Molti i messaggi di cordoglio arrivati in queste ore alla famiglia e al marito Richard. Proponiamo qui, quello di Silvia Chiassai sindaco di Montevarchi - città dove è nata e vissuta la scrittrice - e dell’amico di sempre Enzo Brogi.

“Una triste notizia per la città. Ieri sera ci ha lasciato Paola Nepi, donna di straordinaria forza ed energia interiore che per anni ha lottato contro una malattia” scrive su fb Chiassai “che l’aveva costretta a vivere una vita “particolare”, ma lei ha saputo reagire e cogliere gli aspetti migliori di quella vita, concentrandosi sulla scrittura, donandoci fino all’ultimo i suoi libri, unico filo con il mondo esterno, che la renderanno viva tra noi per sempre”.

“Leggo, con il pianto in gola il messaggio di Richard, l'impareggiabile compagno di Paola Nepi” posta Enzo Brogi. “Leggo che quella donna bellissima e impossibile si è liberata da quella gabbia che la conteneva da oltre 13 anni.
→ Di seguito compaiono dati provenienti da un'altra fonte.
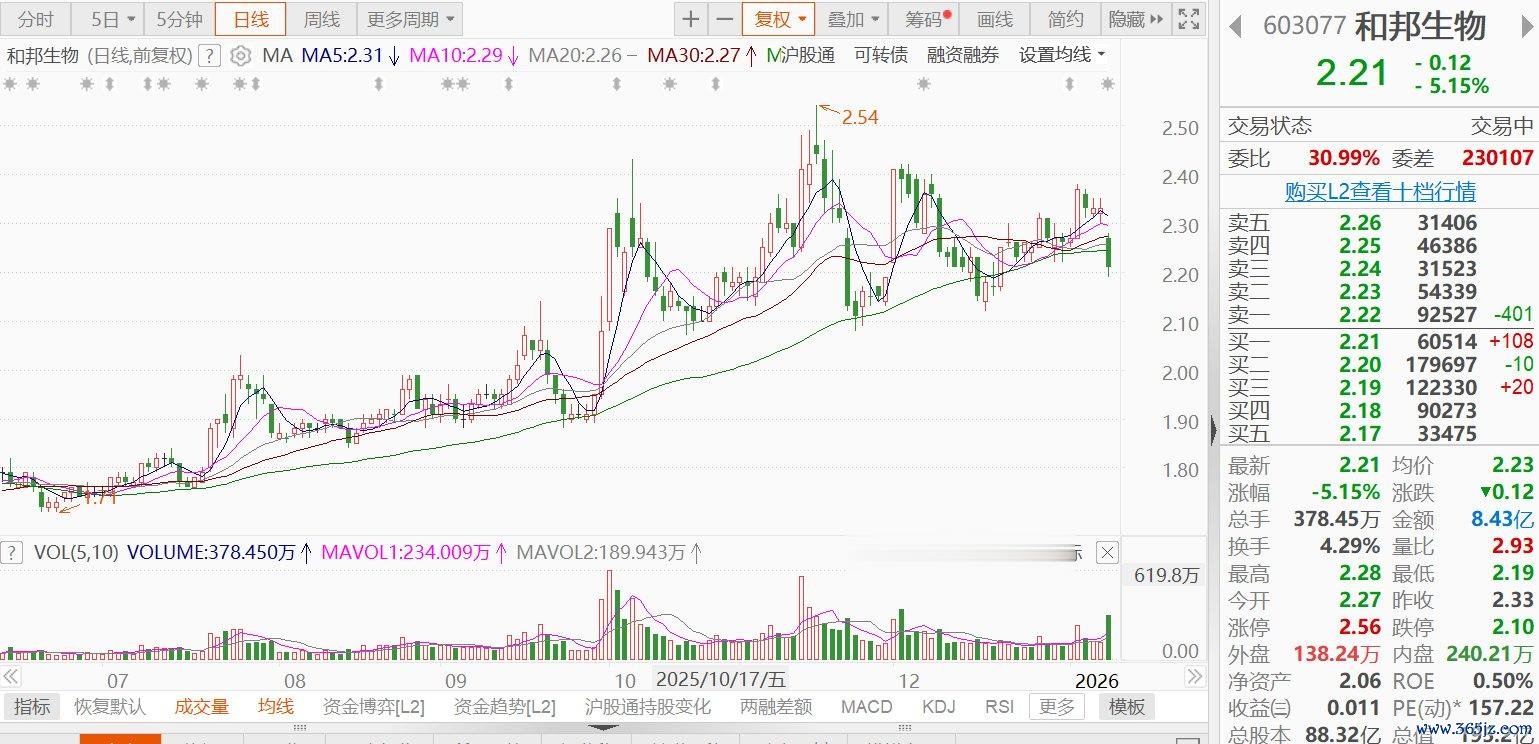Click the zoom out minus icon

pyautogui.click(x=724, y=19)
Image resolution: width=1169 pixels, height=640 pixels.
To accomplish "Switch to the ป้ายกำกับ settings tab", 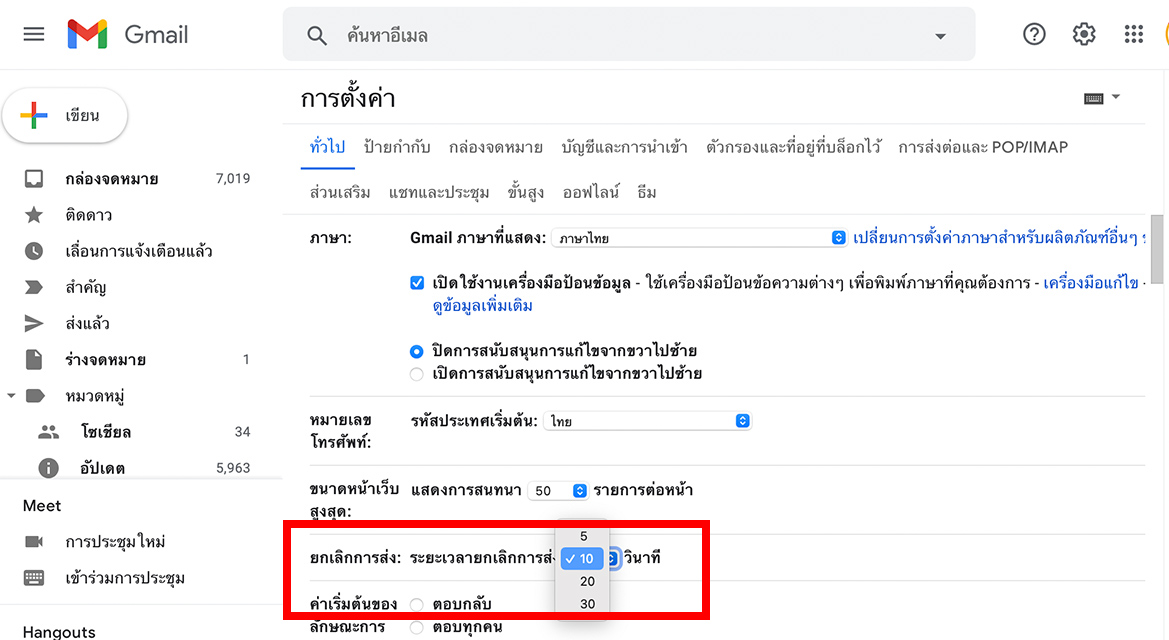I will tap(397, 148).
È entrata, come mi aveva scritto, nella bocca del drago e lo ha fatto, come voleva, con la bocca dolce. Paola, sono certo che il nostro Paradiso oggi sarà radioso nell'accoglierti. Noi molto più poveri. A me mancheranno le cose fatte assieme. Ricordi "le mani addosso". Mancheranno i tuoi messaggi ed anche i tuoi rimproveri per le cose che non andavano come tu pretendevi. Ho subito ripreso il tuo ultimo libro”.